Some background about trust: the northeast faerie circle has been spending a lot of time and energy this past year learning more about consensus and how to use it to actually make decisions about our land efficiently and with a sense of fun. At one circle, former Disco Hierophant Bambi said, "we need to make this process dance." Since that keen oracular upchuck, we have been exploring how we can do this consensus thing and make it faerie, fun, with a good beat you can dance to.

One of the keys to making consensus work smoothly and quickly is trust: trust that each person in the circle is coming from a good place, is willing to trust the group's collective wisdom, and expresses concerns out of love and trust, not out of a desire to manipulate or passive-aggressively push an agenda. Any of you who have worked in consensus-based organizations know what I mean.

This gathering focused on the question of personal and communal trust; it was appropriately called "In Walt We Trussed."

Some faeries like to approach our theme through ritual, sacred space where we can explore risk in a safe spiritual context. For this, about 20 of us put together a ritual of Truth or Dare, with small groups playing this wicked little trust game in little candle-lit circles all through the woods. Occasionally, someone on a dare would moon an intense group. Mirth is reverence. In circle the next morning, one person who was there admitted that for them telling the truth was easy, but that taking a dare with a group, that was real work.
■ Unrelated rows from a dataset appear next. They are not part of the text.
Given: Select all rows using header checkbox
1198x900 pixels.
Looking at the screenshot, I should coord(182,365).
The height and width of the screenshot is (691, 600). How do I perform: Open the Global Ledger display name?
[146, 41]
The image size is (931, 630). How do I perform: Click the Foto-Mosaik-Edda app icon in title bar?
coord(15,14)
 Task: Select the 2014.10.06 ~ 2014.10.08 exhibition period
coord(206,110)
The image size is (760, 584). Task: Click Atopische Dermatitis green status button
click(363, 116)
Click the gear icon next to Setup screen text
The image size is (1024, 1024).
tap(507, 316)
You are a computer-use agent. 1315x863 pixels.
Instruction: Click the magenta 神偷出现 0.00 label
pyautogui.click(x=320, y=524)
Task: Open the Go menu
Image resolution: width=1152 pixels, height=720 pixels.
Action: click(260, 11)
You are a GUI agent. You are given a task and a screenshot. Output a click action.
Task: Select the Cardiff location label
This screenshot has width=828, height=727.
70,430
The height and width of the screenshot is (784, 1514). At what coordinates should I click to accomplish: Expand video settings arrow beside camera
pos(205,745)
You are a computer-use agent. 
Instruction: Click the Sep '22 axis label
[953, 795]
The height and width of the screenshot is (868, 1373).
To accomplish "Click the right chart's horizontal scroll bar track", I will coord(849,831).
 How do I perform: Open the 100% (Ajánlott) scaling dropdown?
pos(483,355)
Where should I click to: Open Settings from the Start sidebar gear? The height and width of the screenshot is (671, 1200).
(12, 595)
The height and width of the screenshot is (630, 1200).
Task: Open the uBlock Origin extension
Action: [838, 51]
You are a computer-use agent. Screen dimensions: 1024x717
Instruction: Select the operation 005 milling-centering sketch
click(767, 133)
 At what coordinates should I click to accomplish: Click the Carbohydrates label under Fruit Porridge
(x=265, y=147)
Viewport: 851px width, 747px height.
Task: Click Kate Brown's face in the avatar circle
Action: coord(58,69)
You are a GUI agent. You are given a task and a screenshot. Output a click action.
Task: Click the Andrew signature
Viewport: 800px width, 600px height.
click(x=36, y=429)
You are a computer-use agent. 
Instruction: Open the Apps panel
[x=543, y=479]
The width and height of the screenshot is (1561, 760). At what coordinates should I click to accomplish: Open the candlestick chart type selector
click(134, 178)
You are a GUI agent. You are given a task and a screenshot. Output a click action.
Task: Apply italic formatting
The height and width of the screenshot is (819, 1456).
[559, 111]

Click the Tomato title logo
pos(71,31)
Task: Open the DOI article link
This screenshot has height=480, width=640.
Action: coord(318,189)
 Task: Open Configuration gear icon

After playing Truth or Dare, we walked up to the main ritual circle and began waltzing to the full moon around a raging fire accompanied by tribal drumming. I have to tell you that watching all those people waltzing around a fire, some sweaty and naked, some dressed in fabulous garb, some in jeans and a t-shirt, all waltzing together around a fire in the wood with the big moon overhead and the drums keeping time - that's a vision that I will hold forever. I trust it. I always did love Fellini.

Much more happened. Faeries swimming in the river were pestered by the police warning about nudity. One faerie was harassed by a truck full of teenage boys as it passed by the edge of the property. Someone fell and twisted a wrist pretty badly. The porta-potty got full. The newcomers' orientation never quite happened. There were bugs.

But we had big fun. Watermelon on the grass at the top of the mountain. Spontaneous poetry circles. Excellent accessorizing. We made a decision about a structure by consensus in under an hour! It doesn't get much better than that.